A component was a string of recording devices strung along thirty miles of the Continental Divide at 10,000 to 11,000 feet. They wanted local people who knew how to operate in harsh conditions as the equipment needed to be operational while it was snowing. One of the people hired along with me had been a year ahead of me in high school. In high school we loathed each other. A few years later our feeling hadn’t changed. That said, we both knew how to work and survive in blizzard conditions.

These storms could be intense. We used a snow cat to go from site to site. Often the visibility was so bad one of us would go ahead on cross country skis to find the way. The other would drive the machine following the skier.  The temperature would always be below zero and the wind was gusting so hard the skier would nearly be blown over. We never calculated the wind chill. Fear!

The wonderful part of the job was I only was required to work when it was storming. That left clear days for flying. My father had always wanted to fly and we went in together on a 1939 Piper J-4, known in the family as the Puddy Four. We both got our Private rating in her. I went on to get a Commercial and Instrument rating.  He later bought a Cessna 182.


This seeding experiment was a large effort. To the West on a high ridge was a decommissioned Nike Ajax radar setup for tracking the chaff filled weather balloons. Further East on a high peak was the seeders. Sodium iodine was mixed with acetone and fed into small fan devices with propane burners. During a storm, the burners would run for thirty minutes, shut down for thirty minutes, etc. The data from the recorders along the divide was analyzed to see if there was a pattern.

This project ran for four years. I don’t think anything was proved but the people doing it were meticulous in their efforts. As an aside, several marriages with local girls were a byproduct. Those long cold winter nights, don’t you know?

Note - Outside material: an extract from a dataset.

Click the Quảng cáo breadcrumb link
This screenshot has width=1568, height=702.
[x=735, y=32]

The time spent with the asshole from high school didn’t change our feeling towards each other. There was a mutual, if grudging, respect for each other’s skill set. Our literal survival depended on it. That job was far and away the most dangerous one I’ve done. As I understand, he worked there all four seasons. Tough man to be sure, but an asshole’s asshole. A good friend from high school who still lives in the area and is friendly with him assures me his feelings toward me are about the same. Oh well.


9 comments:

Coffeypot said...

So on those long, cold, lonely nights you two didn't kiss and make up? You never know, it could have made you a different man.. more loving and understanding.

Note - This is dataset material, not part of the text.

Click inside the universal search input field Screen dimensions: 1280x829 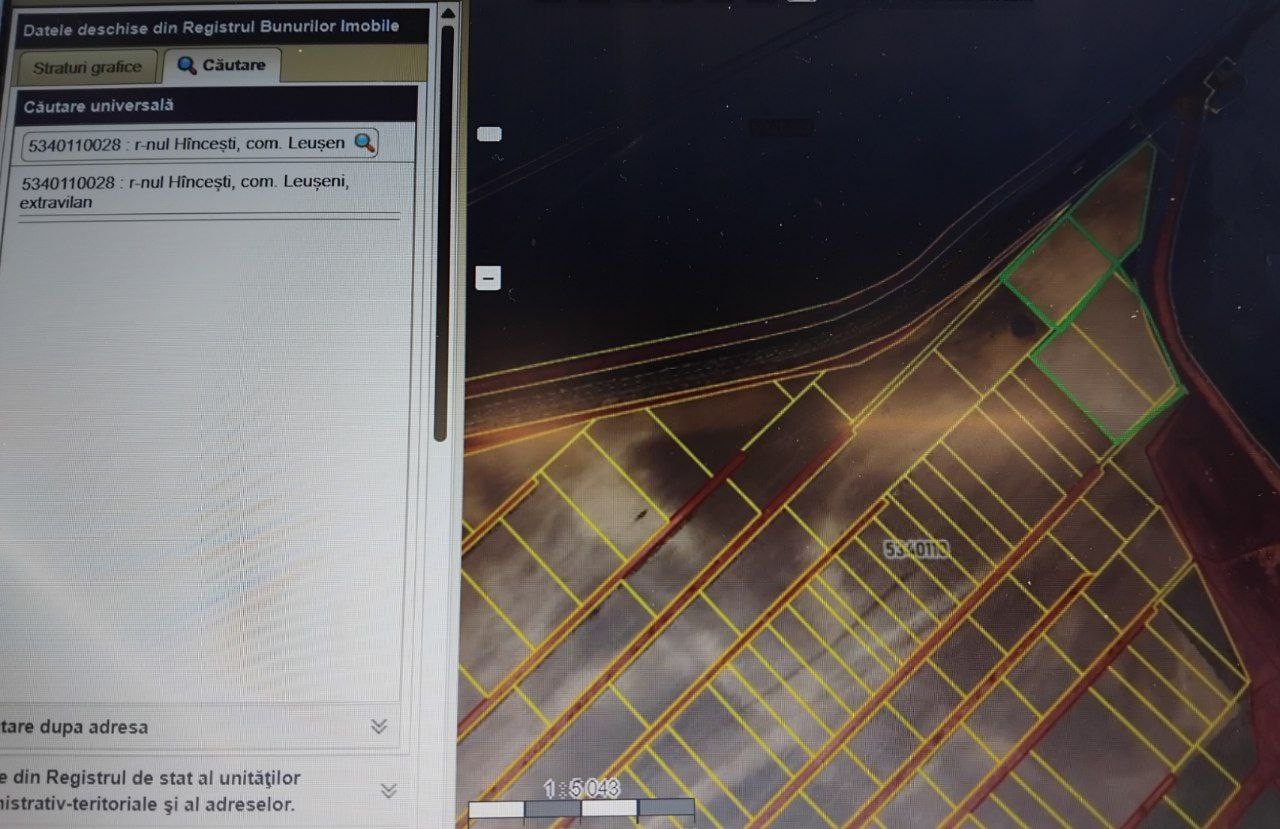(x=186, y=143)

Well Seasoned Fool said...

Three years in the Army gave me the ability to work with about anyone.

Our history involved the affections of a young lady. He also believed he was several steps above me socially. Didn't help as a Freshman I kicked his Sophomore ass until a teacher saved him.

He has made quite a name for himself as an outdoor adventure guide. Dude wrangler.

Old NFO said...

Heh, yep military training DOES do that. And teaches you how to survive!

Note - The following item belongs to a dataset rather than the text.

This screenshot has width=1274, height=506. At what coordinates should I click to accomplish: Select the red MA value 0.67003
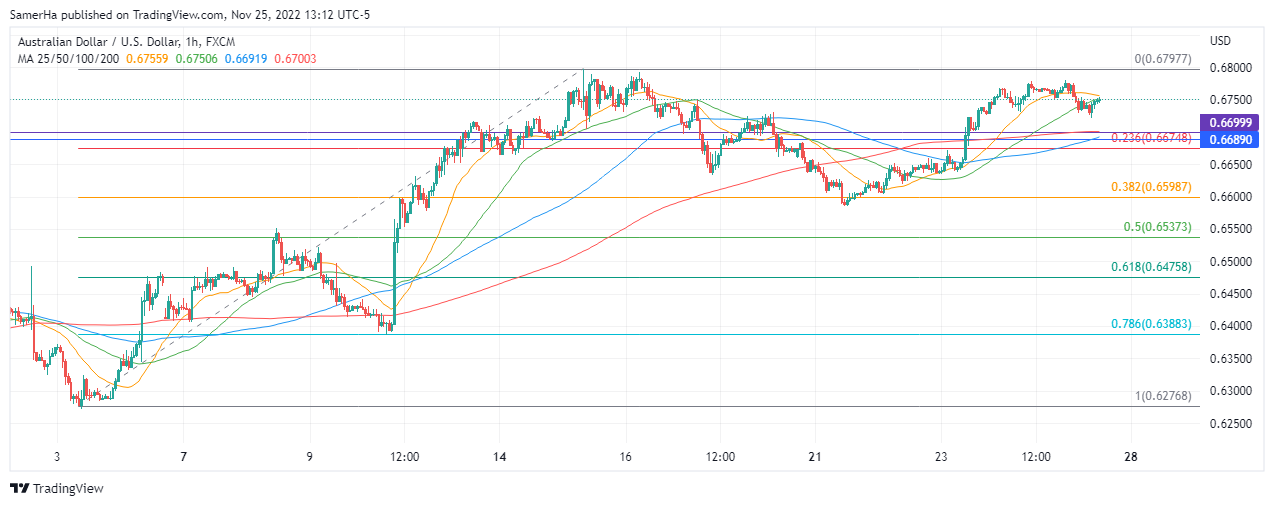(293, 59)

Well Seasoned Fool said...

Focus on what is critical and leave your ego in the truck.

Fredd said...

These kinds of feelings ('loathing') don't just happen out of thin air.

There was clearly a reason for this loathing. Allow me to guess:

1. He/you stole your/his girl friend.
2. He gave you a wedgie, noogies, or other token of disrespect
3. He got the starting position over you, and you rode the bench in basketball/football
4. He stole your lunch money
5. He/you was/were better looking than you/him.

C'mon, Fool, clue us in. Why did you guys hate each other? There had to be a reason.

Well Seasoned Fool said...

He was from a prominent, and well off, ranch family. Local aristocracy if you will. I was the new kid from the wrong side of the tracks (literally, when we moved there my father was the railroad section foreman). He was part of the bulling snobs. Had to kick his ass more than once - him and his older brother.

Forward a few years, he had "claimed" a young lady of his class and status. She started going to the movies with me.

At some point after we moved there his father and my father had "words". Politics may have been involved. My father wasn't one to "accept" his proper position with the local social structure.

At the time, the town was a small isolated county seat with a shaky economy. Think of a social petri dish.

Fredd said...

Got it: bad blood. Happens in small towns.

Fredd said...

PS: especially if your old man starts to get 'uppity.'

Well Seasoned Fool said...

'Uppity' is too mild. However, his mouth had a filter that his son didn't inherit.